Na sentença recorrida foram considerados provados os seguintes factos:

«1) A sinistrada nasceu a ../../1978.

2) Trabalha por conta própria na agricultura enquanto “Directora de Produção Agrícola”.

3) No dia 26 de Agosto de 2022, pelas 10h30, na ..., quando se dirigia para o local do trabalho, colocou mal o pé, caindo e fraturando a tíbia e o perónio da perna esquerda.

4) Na sequência dos factos descritos em 3), sofreu os seguintes períodos de incapacidade absoluta para o trabalho:

- de 27 de Agosto de 2022 a 22 de Dezembro de 2022;

- de 17 de Fevereiro de 2023 a 27 de Fevereiro de 2023; e

- de 7 de Março de 2023 a 26 de Setembro de 2023.

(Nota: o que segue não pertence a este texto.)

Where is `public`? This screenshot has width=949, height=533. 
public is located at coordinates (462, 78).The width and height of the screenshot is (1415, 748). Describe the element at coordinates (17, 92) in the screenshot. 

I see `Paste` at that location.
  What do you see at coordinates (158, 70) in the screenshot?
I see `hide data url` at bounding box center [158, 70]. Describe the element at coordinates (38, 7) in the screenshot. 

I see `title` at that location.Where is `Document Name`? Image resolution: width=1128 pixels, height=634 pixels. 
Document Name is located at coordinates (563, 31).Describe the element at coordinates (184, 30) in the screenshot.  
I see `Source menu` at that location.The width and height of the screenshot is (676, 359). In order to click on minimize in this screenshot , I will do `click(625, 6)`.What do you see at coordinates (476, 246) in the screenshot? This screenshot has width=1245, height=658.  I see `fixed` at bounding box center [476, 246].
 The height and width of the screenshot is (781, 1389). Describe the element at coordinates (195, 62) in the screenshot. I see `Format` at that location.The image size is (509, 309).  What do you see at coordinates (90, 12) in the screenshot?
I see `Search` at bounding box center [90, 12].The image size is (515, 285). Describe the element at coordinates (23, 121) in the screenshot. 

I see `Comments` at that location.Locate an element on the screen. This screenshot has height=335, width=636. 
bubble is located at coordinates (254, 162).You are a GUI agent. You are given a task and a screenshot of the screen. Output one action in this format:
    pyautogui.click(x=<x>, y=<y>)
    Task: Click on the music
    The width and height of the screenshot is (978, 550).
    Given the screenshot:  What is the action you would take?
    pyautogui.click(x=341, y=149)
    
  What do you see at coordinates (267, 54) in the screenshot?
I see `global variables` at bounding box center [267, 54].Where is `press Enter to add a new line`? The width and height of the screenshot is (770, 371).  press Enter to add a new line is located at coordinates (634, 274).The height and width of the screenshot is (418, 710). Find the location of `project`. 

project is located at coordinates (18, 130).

5) Os seguintes períodos de incapacidade parcial para o trabalho de 30%:

- de 23 de Dezembro de 2022 a 16 de Fevereiro de 2023;

- de 28 de Fevereiro de 2023 a 6 de Março de 2023; e

- de 27 de Setembro de 2023 a 23 de Novembro de 2023.

6) E o seguinte período de incapacidade parcial para o trabalho de 50%:

- de 24 de Novembro de 2023 a 12 de Dezembro de 2023.

7) A sinistrada teve alta a 12 de Dezembro de 2023.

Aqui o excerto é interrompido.